People in the TEI world have noticed that our RDF export makes a mess of HTML tags in item data:

<rdf:value>&lt;h6>1256 to 1272&lt;/h6>
&lt;p>&amp;nbsp;&lt;/p>
&lt;p>page 32&amp;nbsp; roll 1218a 1272 John the Clerk against William de Grendon regarding the warrant of 8 acres&lt;/p>
&lt;p>page 40 ditto&lt;/p>
&lt;p>&amp;nbsp;p108 roll 144 1269 Claim by Margery who was the wife of Henry of Ashbourne&amp;nbsp; re dower from various individuals including Stephen of Ireton the third part of an acre of meadow in Snelston, and ?( William de ) Hulton in Clifton .&amp;nbsp; William de hylton gives up dower amongst others.&amp;nbsp; Makes one wonder whether&amp;lt;per corresp='#williamofhultonclerk' role='m'&amp;gt;William de Hulton&amp;lt;/per&amp;gt; and William the clerk are the same person.&lt;/p>
&lt;p>page 109 ditto Roger is the son of Henry of Ashbourne and is in the custody of Margaret countess Derby&amp;nbsp; and lands in the custody of Edmund king's son&lt;/p>
&lt;p>page 9&amp;nbsp; and 10 1258 Information re Henry of Ashbourne.&amp;nbsp; Holds a court.

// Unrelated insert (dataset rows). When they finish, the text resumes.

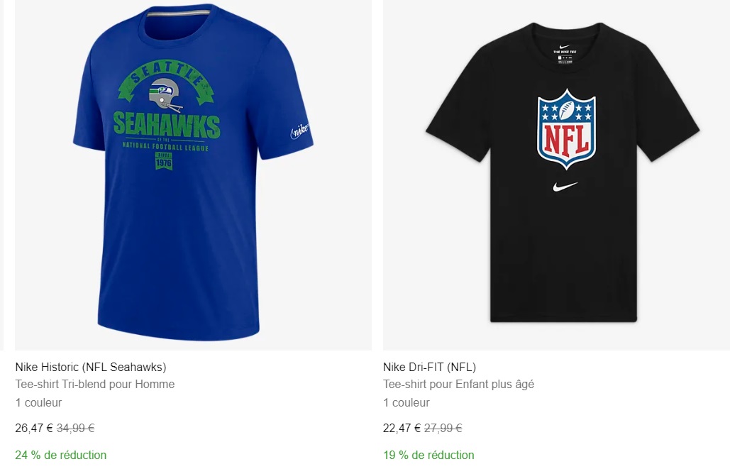The height and width of the screenshot is (469, 730).
Task: Click the white Nike swoosh on black shirt
Action: [x=564, y=187]
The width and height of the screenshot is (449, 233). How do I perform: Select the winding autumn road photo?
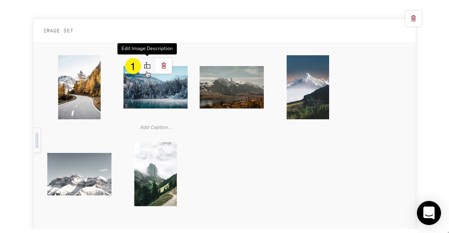coord(79,87)
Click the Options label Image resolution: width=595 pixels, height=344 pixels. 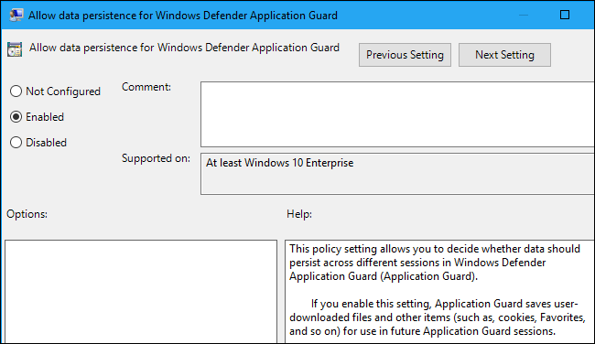tap(27, 214)
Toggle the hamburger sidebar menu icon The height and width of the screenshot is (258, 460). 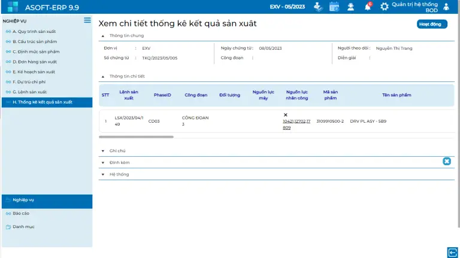pos(87,20)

Case of villeinage.&amp;nbsp; Confirms Henry heir of&amp;nbsp; Robert of Ashbourne.&amp;nbsp; Stephen of Ireton one of the pledges for Henry.&lt;/p>
</rdf:value>
</bib:Memo>

We are presumably doing the same with things like <i> in item titles. A proper solution to this, as suggested in the linked thread on eXist-TEIXML, is to namespace those tags. We would also need to replace non-XML entities like &nbsp;.

Unfortunately, this behavior has its roots in the underlying Tabulator RDF engine; I don't how we'd convince it to handle this with namespacing.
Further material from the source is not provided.